Finally recognizing local GPU but cannot allocate memory

cullenaryArtist · June 2, 2023, 3:35pm

For the past week I have been jumping through flaming hoops to try and get vs code to use my GPU. I have a windows 11 OS with nvidia GE FORCE RTX 3070 16gb. I finally figured out how to use a Pytorch 2.0 container for my CUDA version. I run wsl through my windows terminal and then I open vs code and attach to the container. After creating the venv and installing everything I finally received “True” and can use my GPU.

However, when I run this part of the code:

learn = cnn_learner(dls, resnet34, metrics=accuracy)

print(next(learn.model.parameters()).device)

# Find the optimal learning rate and plot the learning rate finder
lr_min = learn.lr_find(show_plot=True)
print(f"The suggested learning rate is: {lr_min}")

I receive:

OSError                                   Traceback (most recent call last)
Cell In[15], line 9
      3 print(next(learn.model.parameters()).device)
      6 # Find the optimal learning rate
      7 # lr_min,lr_steep = learn.lr_find()
      8 # Find the optimal learning rate and plot the learning rate finder
----> 9 lr_min = learn.lr_find(show_plot=True)
     10 print(f"The suggested learning rate is: {lr_min}")

File ~/cci/models/v1/.venv/lib/python3.10/site-packages/fastai/callback/schedule.py:293, in lr_find(self, start_lr, end_lr, num_it, stop_div, show_plot, suggest_funcs)

...

 File "/root/cci/models/v1/.venv/lib/python3.10/site-packages/PIL/Image.py", line 3236, in open
    fp = builtins.open(filename, "rb")
OSError: [Errno 12] Cannot allocate memory: '/dir_in_docker/18092 REDACTED/IMG_2303.JPEG'
Output is truncated. View as a scrollable element or open in a text editor. Adjust cell output settings...

I am sooo close I can feel it. Any advice is immensely appreciated.

I cant use cloud services because of how much data I have on my external hard drive

AllenK · June 2, 2023, 9:39pm

Assuming you are using latest versions. Use ‘vision_learner’ rather than ‘cnn_learner’

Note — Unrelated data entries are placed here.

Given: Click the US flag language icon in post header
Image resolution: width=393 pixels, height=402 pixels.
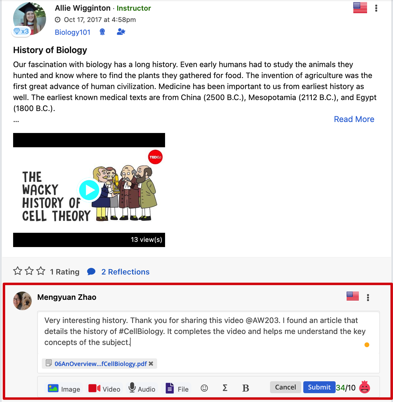Looking at the screenshot, I should pyautogui.click(x=360, y=8).
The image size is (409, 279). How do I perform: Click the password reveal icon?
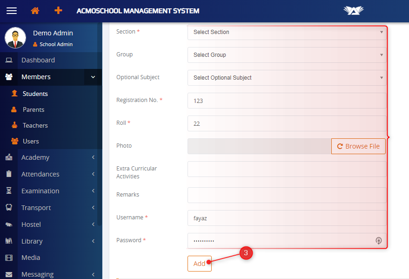378,241
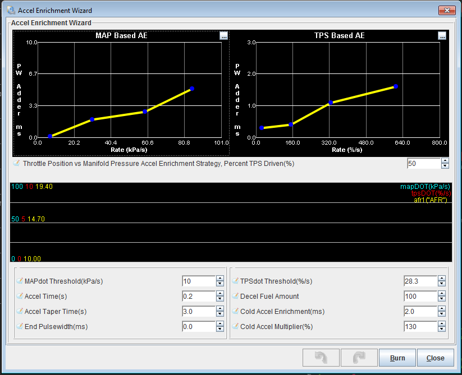Image resolution: width=462 pixels, height=375 pixels.
Task: Open MAP Based AE graph options button
Action: [223, 36]
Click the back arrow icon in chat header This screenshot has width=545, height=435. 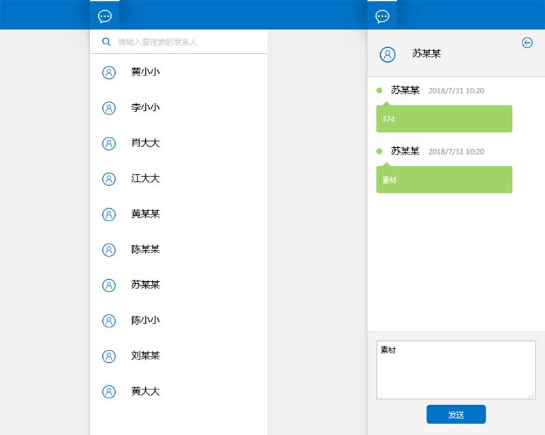[x=527, y=43]
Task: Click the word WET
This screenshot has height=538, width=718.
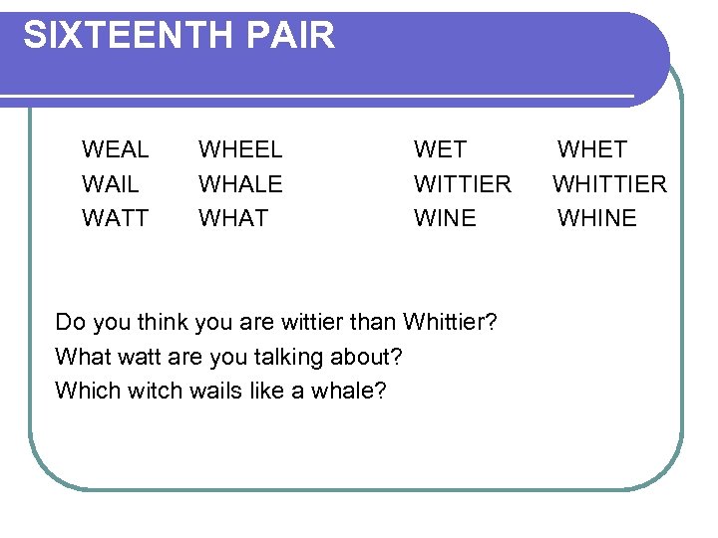Action: [x=440, y=150]
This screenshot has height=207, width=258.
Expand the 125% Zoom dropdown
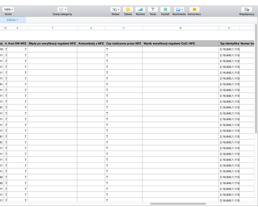click(x=8, y=9)
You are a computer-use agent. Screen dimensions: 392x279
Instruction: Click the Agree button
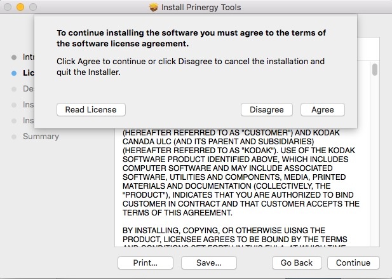tap(322, 109)
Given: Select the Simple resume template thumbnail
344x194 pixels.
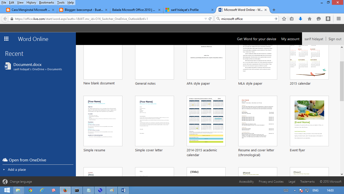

matdmiller · June 3, 2023, 10:22am

If you run htop from inside of your container how much system memory does it say it has? Maybe docker is limiting the amount of RAM available to your container which is why the error is telling you it can’t allocate RAM. You may also want to increase the default amount of shared memory available when you launch your container. I don’t think this is currently causing your error, but you’ll probably run into issues at some point. Below is an example, however, you probably don’t need 24G, a smaller number, maybe 4G or less would be fine.

In general getting up and running on windows is likely going to be more challenging than linux.

Did you roughly follow this guide? Platform: Windows 10 using WSL2 w/GPU

You can try running docker stats from your terminal to see how much memory your container is using and what its limit is.